PROBLEM REQUIREMENTS.
Omit all pictures, then retype exactly the lines from the one that contains "723x569 pixels." through the end of the listing.

MATERIAL SUPPLIED.
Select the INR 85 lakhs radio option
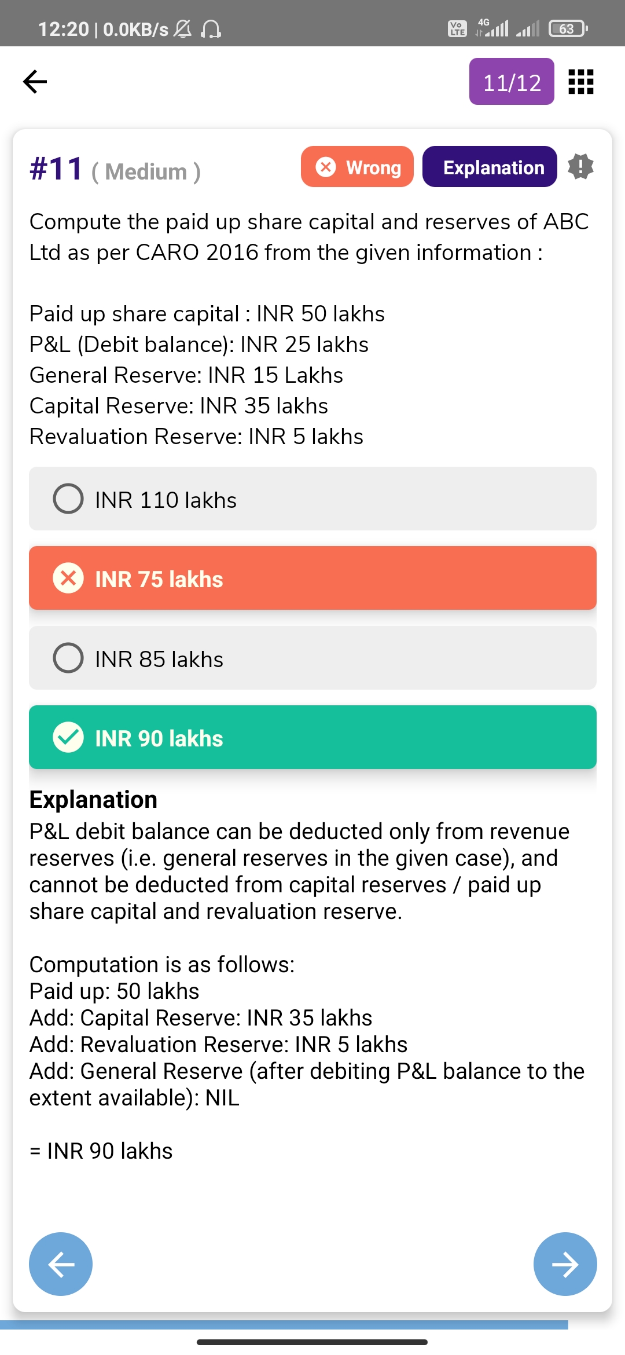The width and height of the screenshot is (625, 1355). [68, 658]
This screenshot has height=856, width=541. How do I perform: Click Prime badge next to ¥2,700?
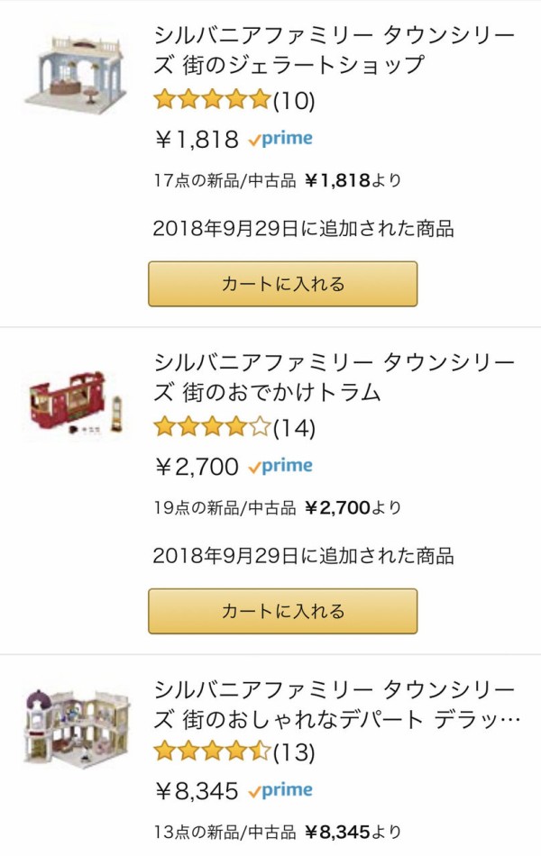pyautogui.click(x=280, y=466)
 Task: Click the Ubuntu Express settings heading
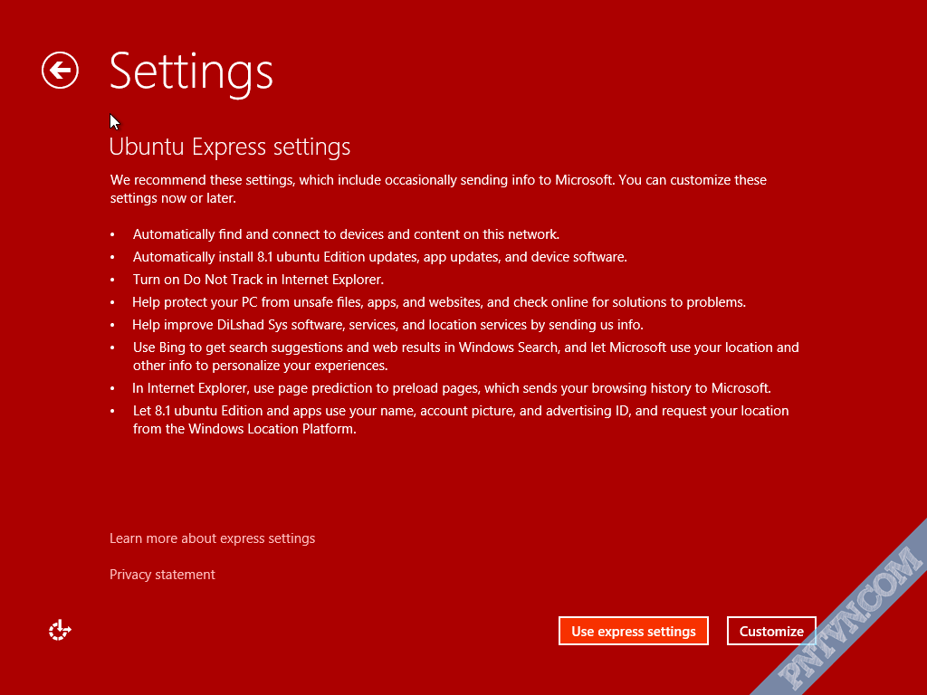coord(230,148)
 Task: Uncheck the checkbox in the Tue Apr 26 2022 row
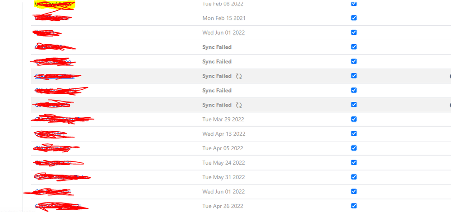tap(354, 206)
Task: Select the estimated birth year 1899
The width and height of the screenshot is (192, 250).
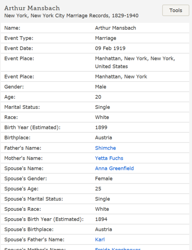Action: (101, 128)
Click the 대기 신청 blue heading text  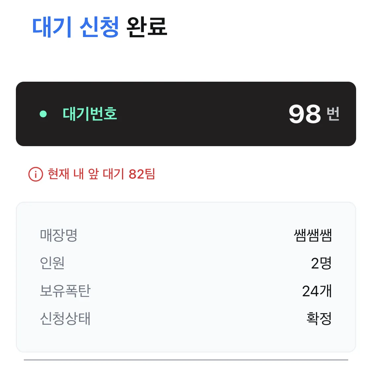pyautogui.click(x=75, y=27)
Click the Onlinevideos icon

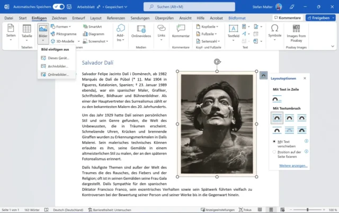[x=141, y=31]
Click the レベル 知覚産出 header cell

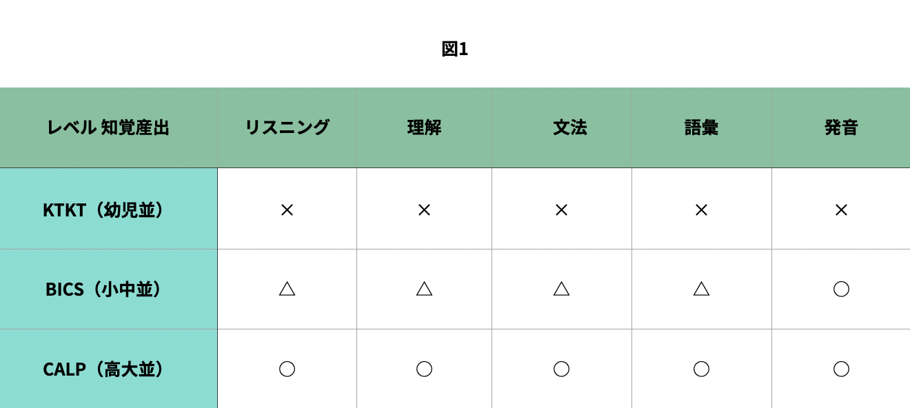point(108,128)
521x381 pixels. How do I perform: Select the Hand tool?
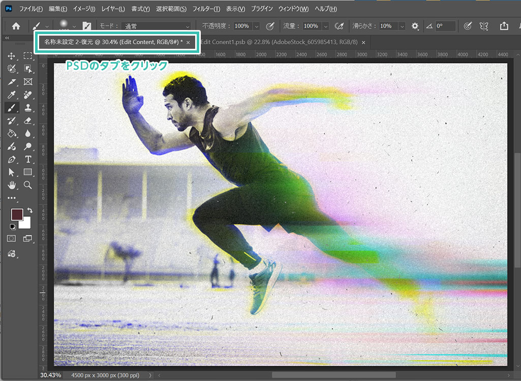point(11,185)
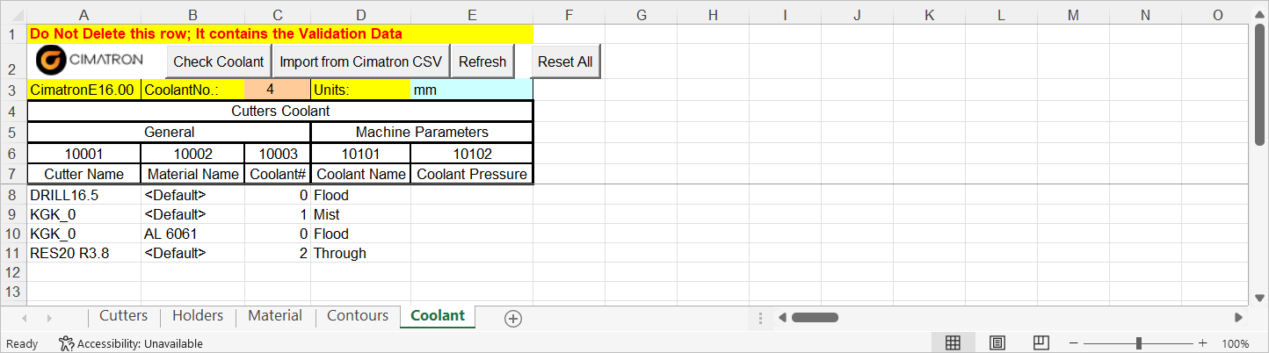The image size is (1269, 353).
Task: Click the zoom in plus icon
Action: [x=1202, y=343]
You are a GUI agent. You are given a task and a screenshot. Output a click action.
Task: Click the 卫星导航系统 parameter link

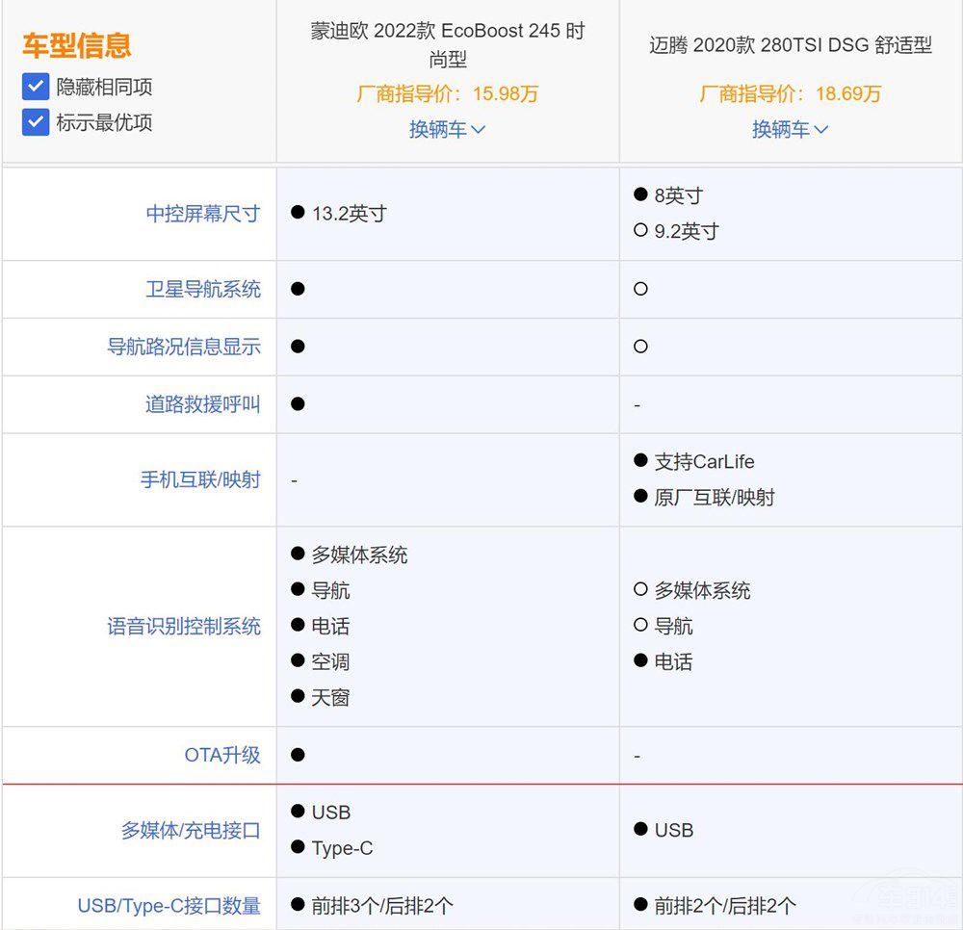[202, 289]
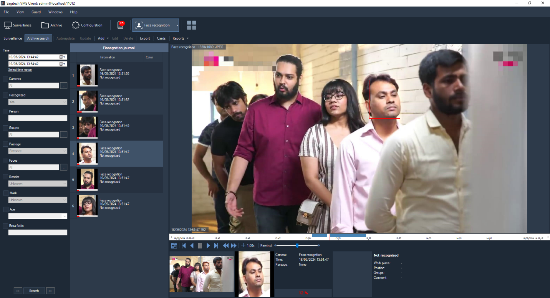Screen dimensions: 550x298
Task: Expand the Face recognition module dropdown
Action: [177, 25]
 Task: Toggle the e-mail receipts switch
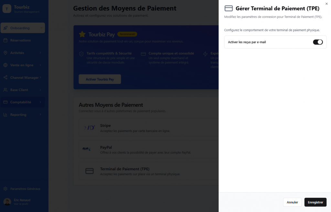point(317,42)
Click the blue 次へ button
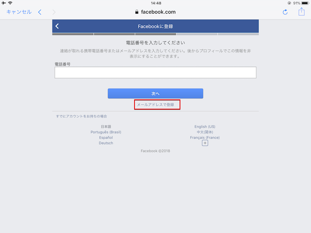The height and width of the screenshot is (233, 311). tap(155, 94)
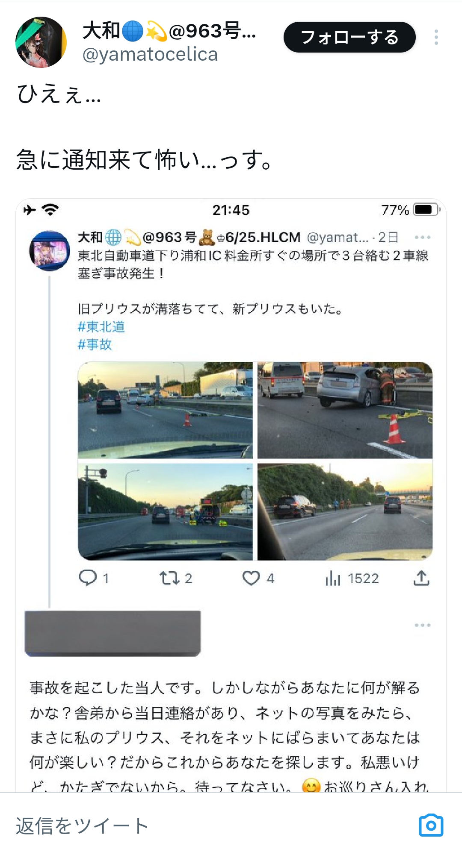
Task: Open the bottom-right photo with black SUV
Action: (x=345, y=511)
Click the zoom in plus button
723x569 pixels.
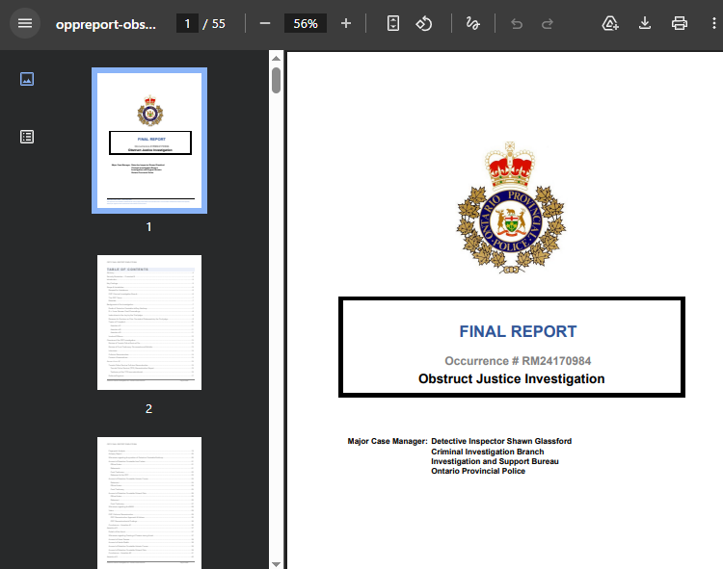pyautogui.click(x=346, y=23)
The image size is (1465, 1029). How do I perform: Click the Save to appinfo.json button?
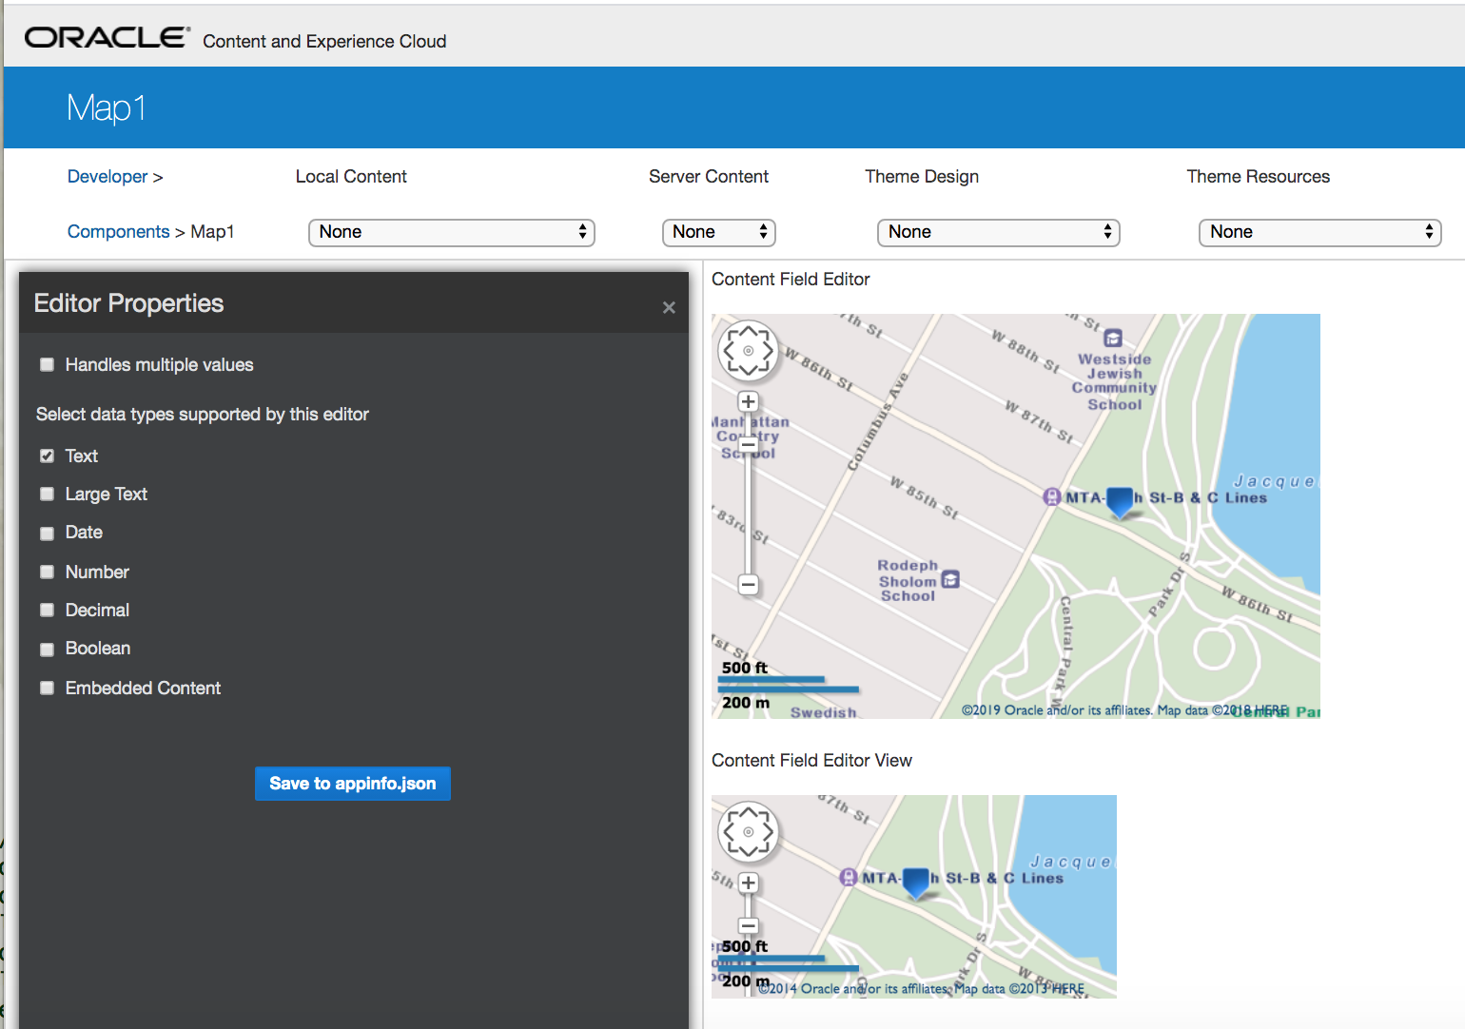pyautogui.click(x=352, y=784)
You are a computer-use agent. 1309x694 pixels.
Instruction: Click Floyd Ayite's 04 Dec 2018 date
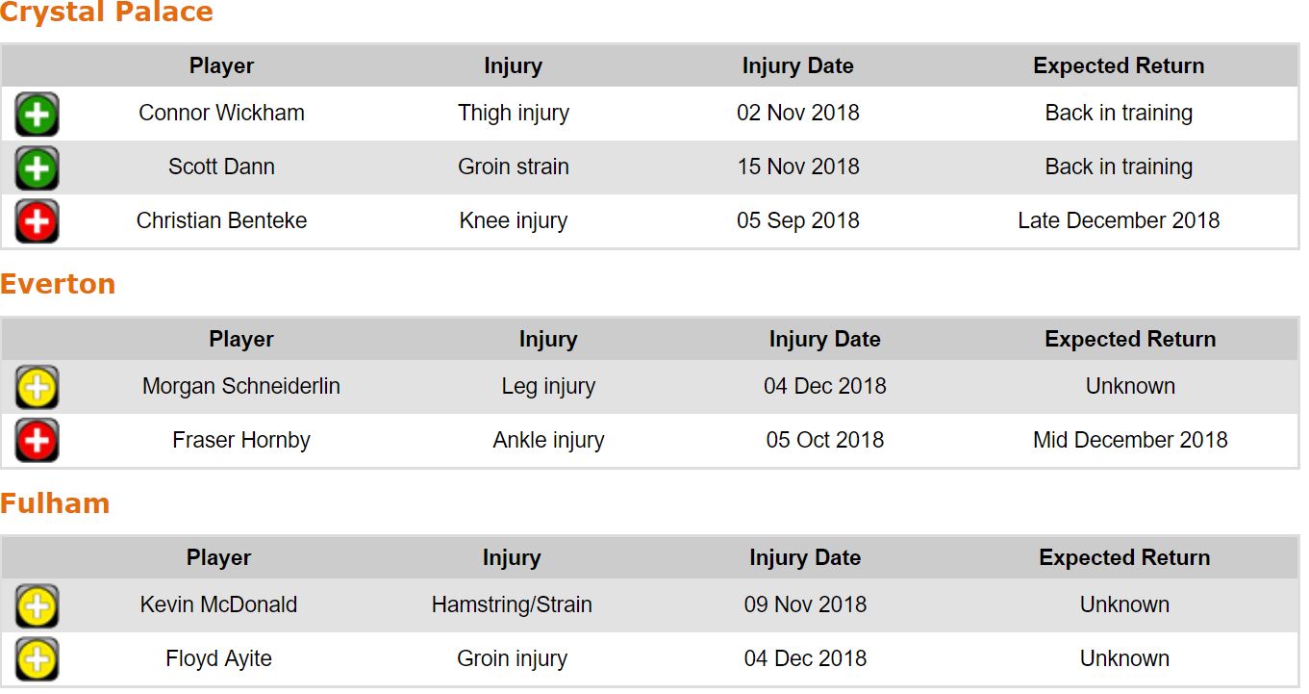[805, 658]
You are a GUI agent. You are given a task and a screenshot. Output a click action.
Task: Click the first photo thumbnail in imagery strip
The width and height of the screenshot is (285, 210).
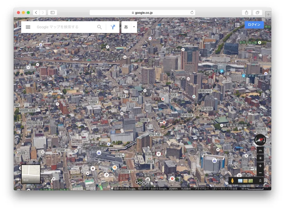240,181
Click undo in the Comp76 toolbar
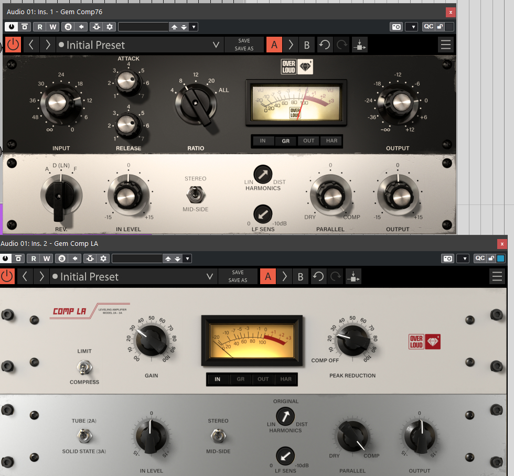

SOLUTION BELOW.
723x569 pixels.
pyautogui.click(x=346, y=23)
The image size is (1465, 1029). How do I perform: Click the Save to appinfo.json button?
pyautogui.click(x=352, y=784)
You are a computer-use agent. 1309x694 pixels.
Instruction: Click Floyd Ayite's 04 Dec 2018 date
[805, 658]
You are a GUI agent. You are given a task and a screenshot. Output a click action.
Task: Click the first photo thumbnail in imagery strip
The width and height of the screenshot is (285, 210).
240,181
Click undo in the Comp76 toolbar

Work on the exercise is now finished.